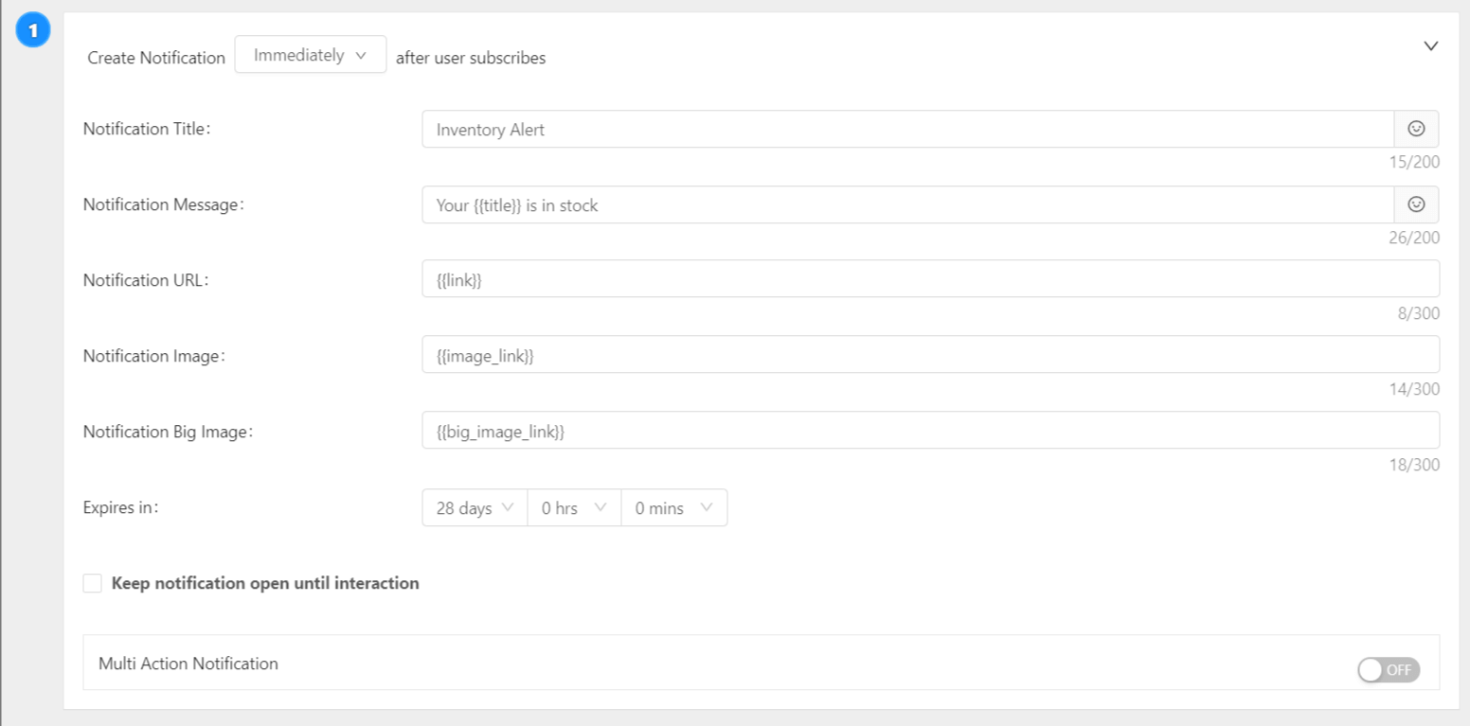Select the Notification URL field containing {{link}}
The height and width of the screenshot is (726, 1470).
852,279
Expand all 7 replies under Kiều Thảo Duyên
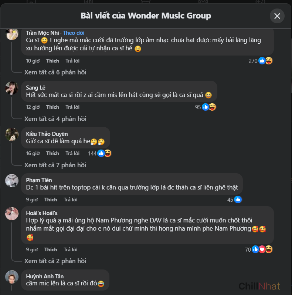Viewport: 292px width, 295px height. [x=55, y=165]
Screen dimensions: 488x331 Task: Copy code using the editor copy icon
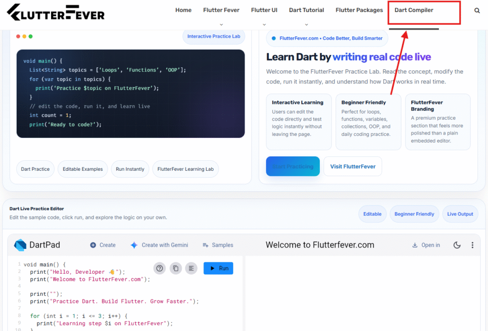pyautogui.click(x=176, y=269)
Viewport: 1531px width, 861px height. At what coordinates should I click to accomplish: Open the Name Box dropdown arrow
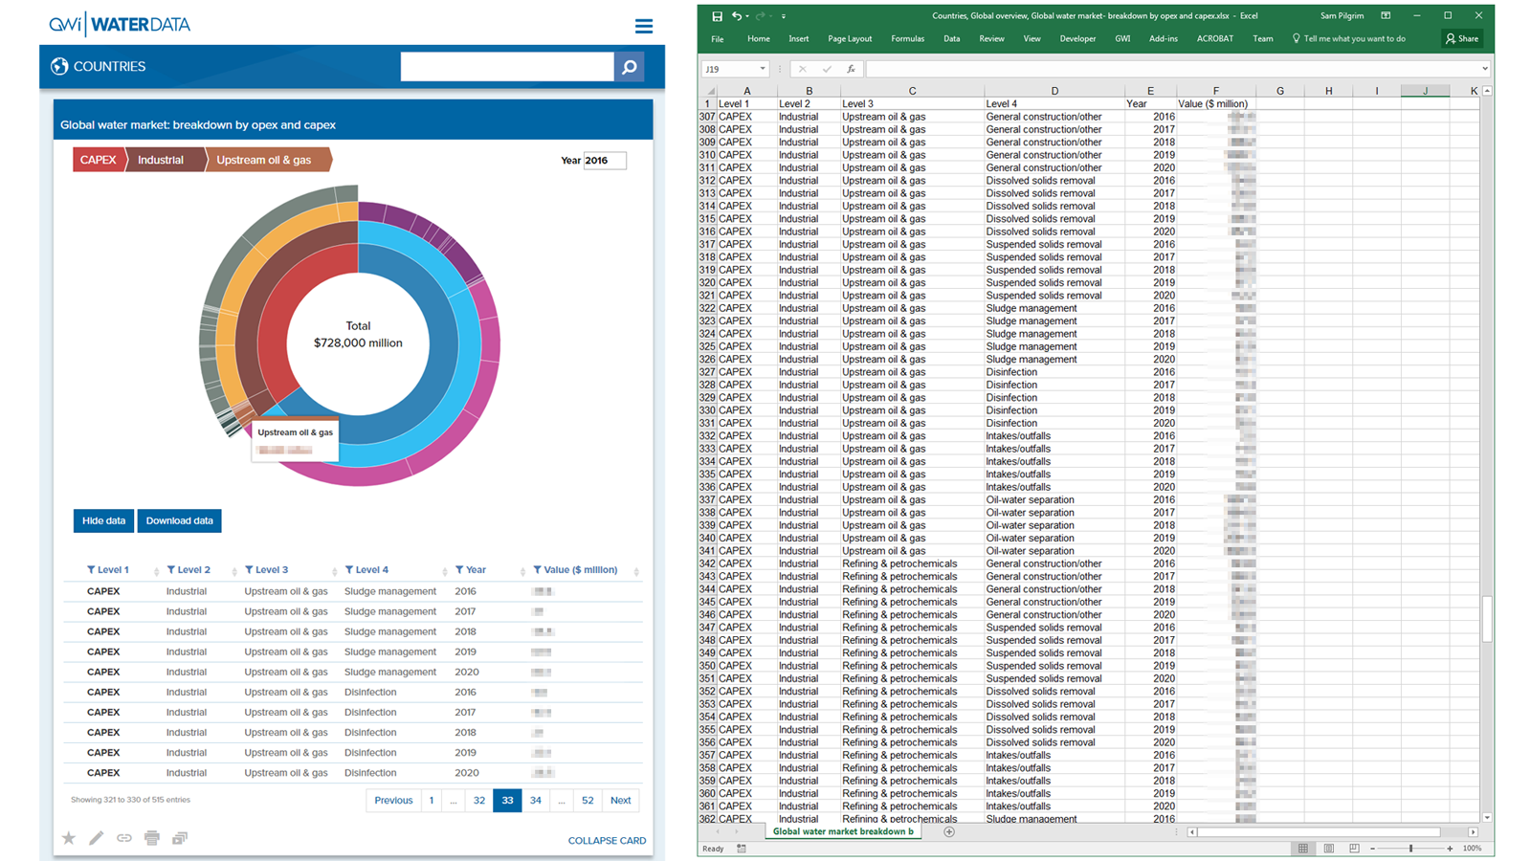pyautogui.click(x=763, y=69)
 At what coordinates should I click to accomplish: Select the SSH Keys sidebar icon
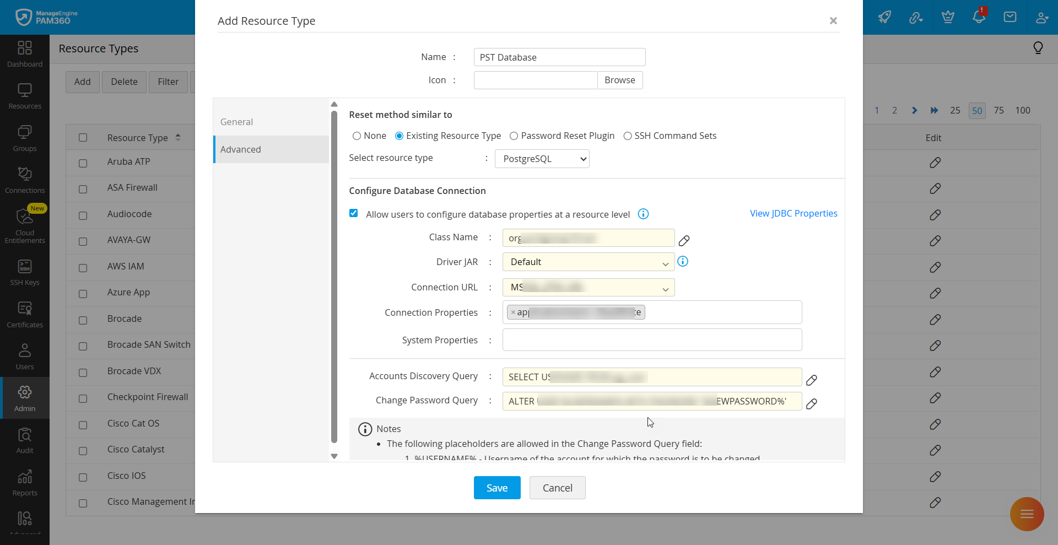(25, 271)
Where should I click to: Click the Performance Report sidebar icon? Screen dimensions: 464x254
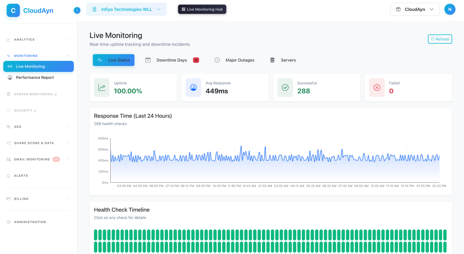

= = = = =

* [Stated task] Format the lines above as a JSON list of strings, with one string per line and blank lines omitted. Leave the pictures out of the answer.

* [Final result]
[
  "Select the Notification URL field containing {{link}}",
  "The height and width of the screenshot is (726, 1470).",
  "852,279",
  "Expand all 7 replies under Kiều Thảo Duyên",
  "Viewport: 292px width, 295px height. [x=55, y=165]",
  "Screen dimensions: 488x331 Task: Copy code using the editor copy icon",
  "pyautogui.click(x=176, y=269)",
  "Viewport: 1531px width, 861px height. At what coordinates should I click to accomplish: Open the Name Box dropdown arrow",
  "pyautogui.click(x=763, y=69)",
  " At what coordinates should I click to accomplish: Select the SSH Keys sidebar icon",
  "(25, 271)",
  "Where should I click to: Click the Performance Report sidebar icon? Screen dimensions: 464x254"
]